▶ _MATERIAL FOR THIS EXERCISE_:
= Beginning of Section =
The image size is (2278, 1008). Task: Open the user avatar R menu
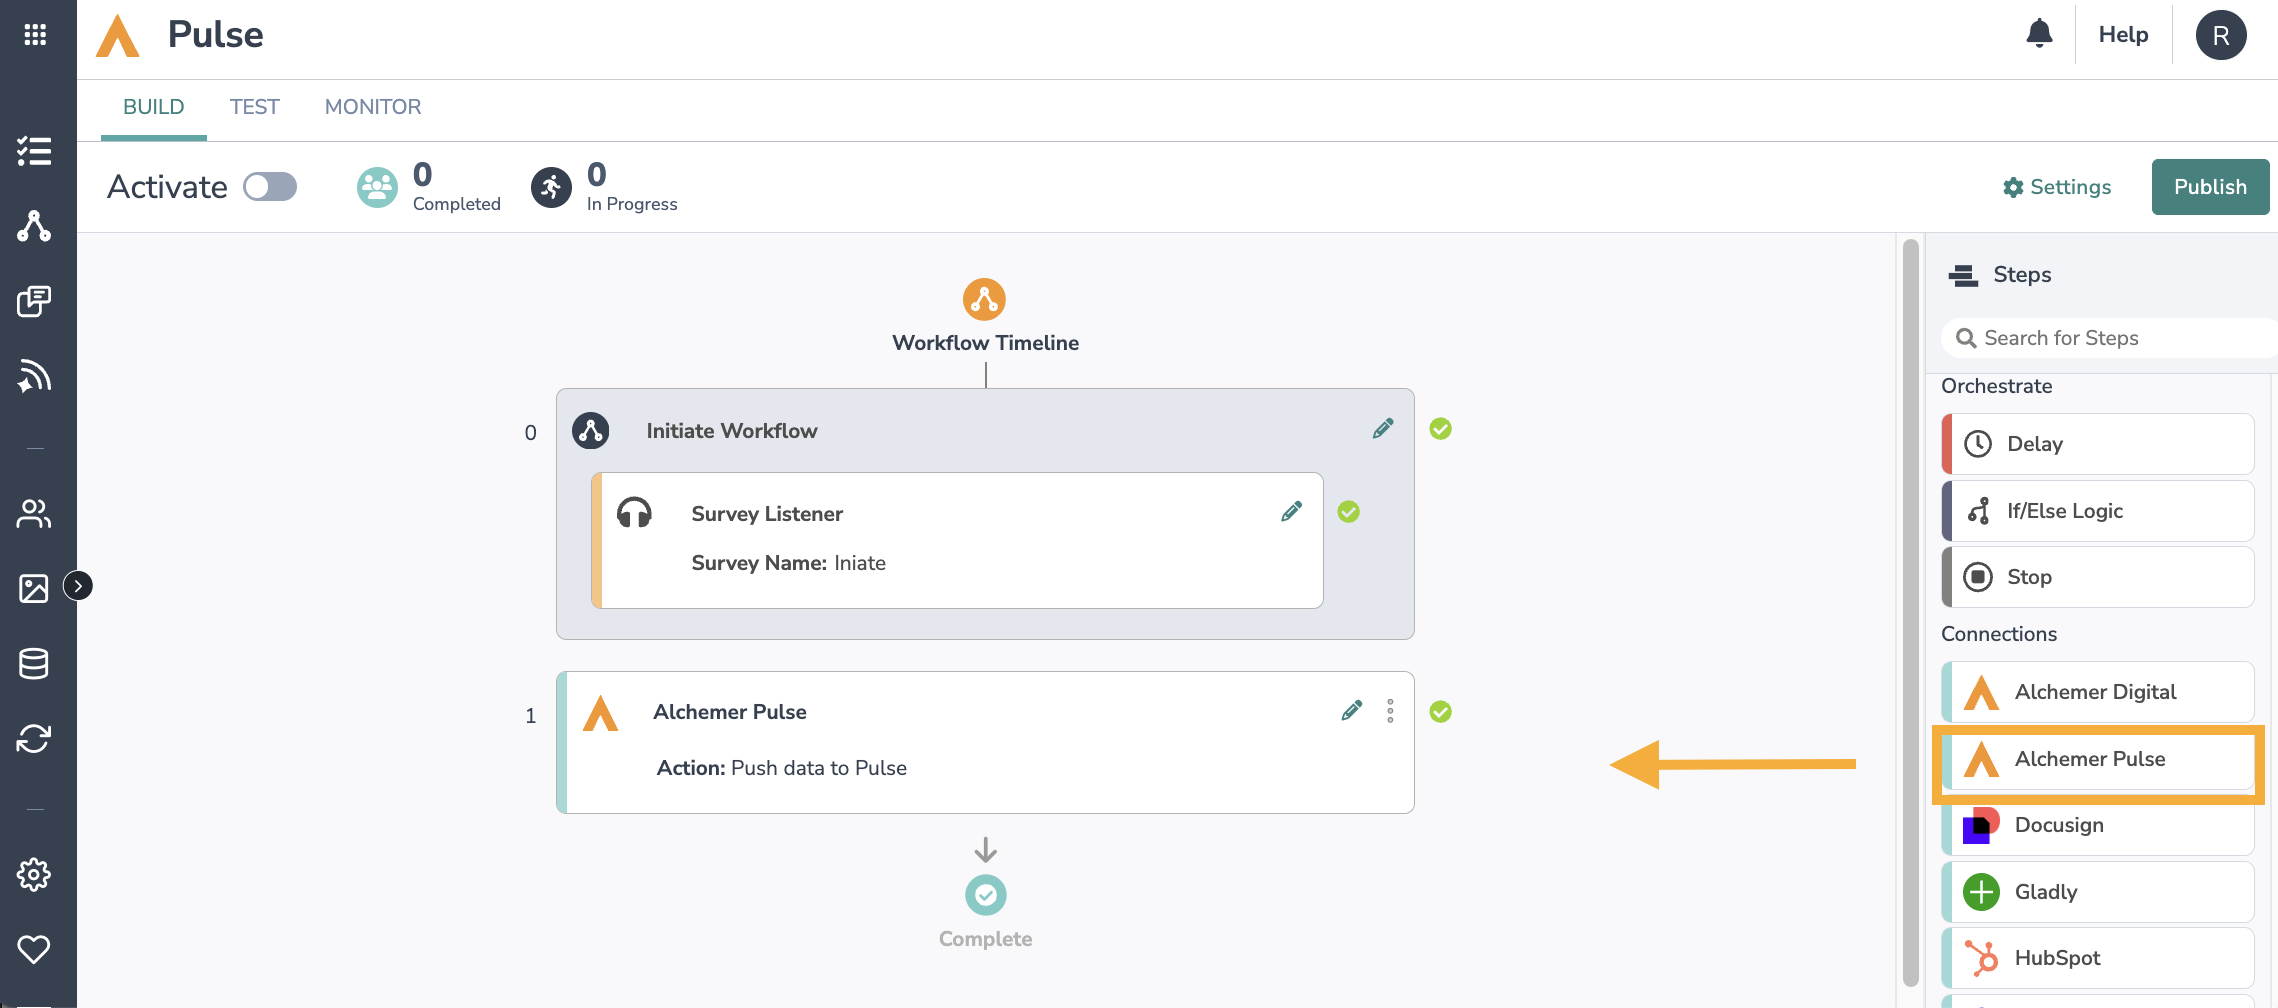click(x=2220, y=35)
= End of Section =
= Beginning of Section =
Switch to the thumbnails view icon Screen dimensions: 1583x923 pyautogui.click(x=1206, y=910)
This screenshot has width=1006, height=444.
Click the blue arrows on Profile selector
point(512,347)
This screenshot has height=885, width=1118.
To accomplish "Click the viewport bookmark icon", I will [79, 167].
= End of Section =
= Beginning of Section =
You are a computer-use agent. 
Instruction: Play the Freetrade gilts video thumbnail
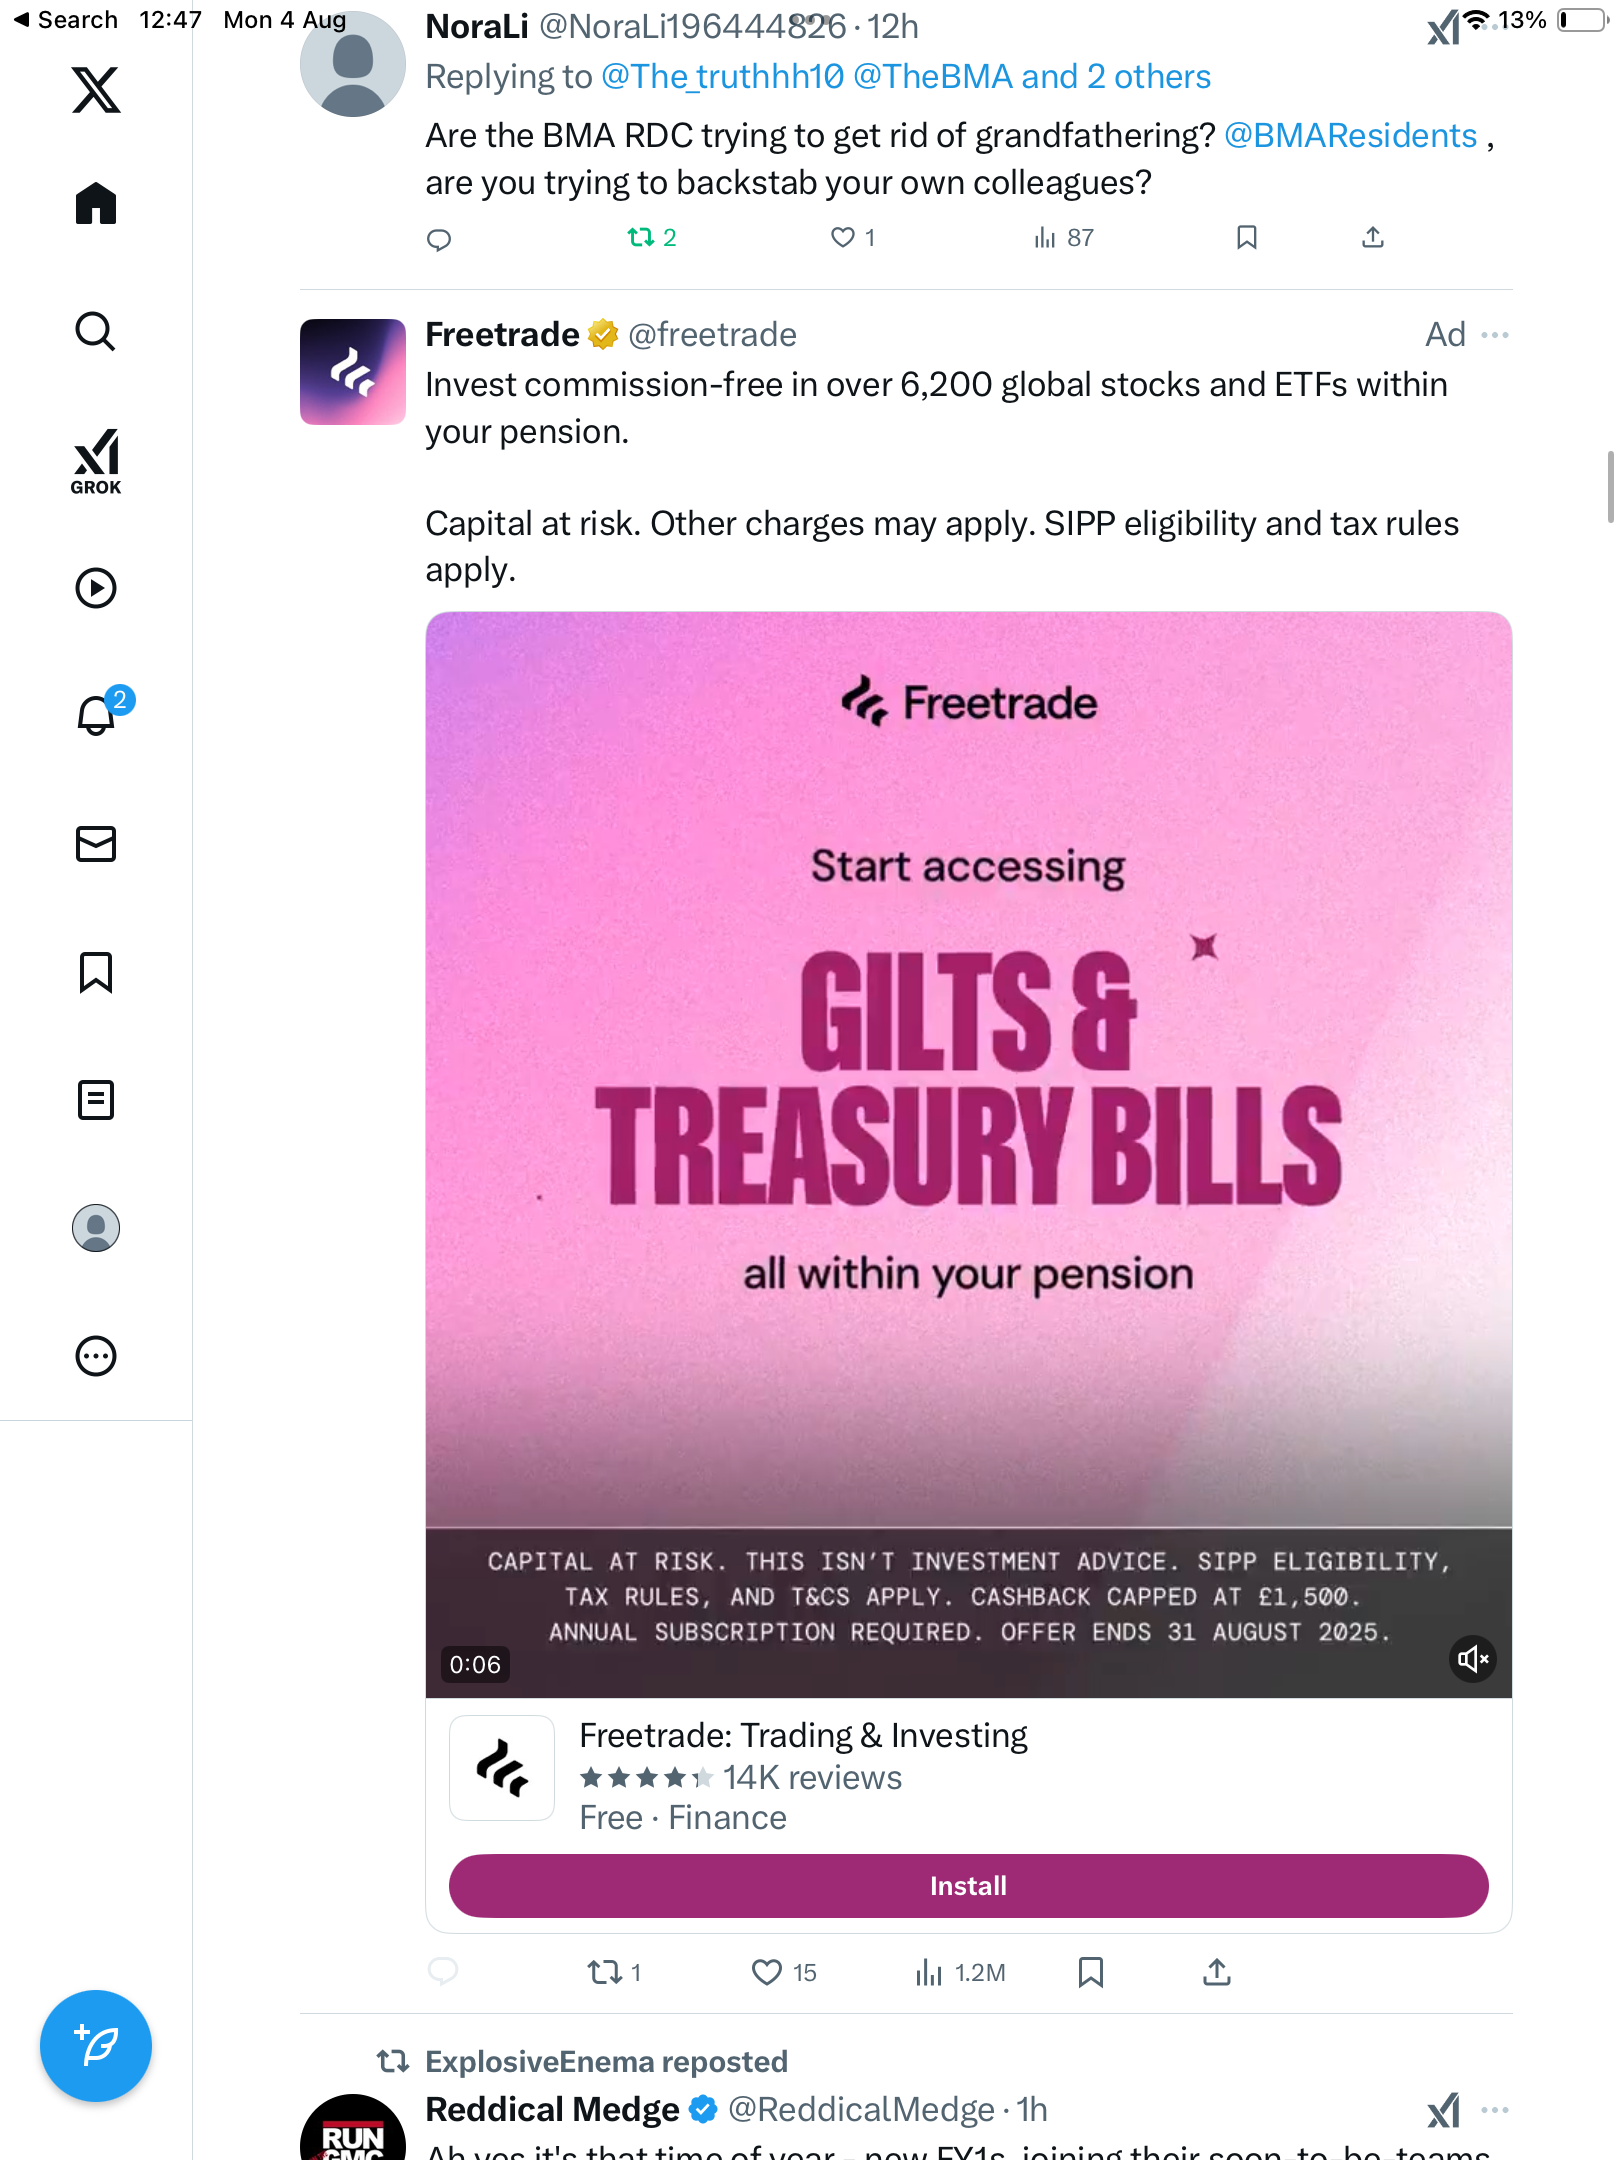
= End of Section =
▶ _YOUR INSTRUCTIONS_: In the data above, how many lines hold the word "height"? Give only the number.

▶ _THE COMPLETED TASK_: 2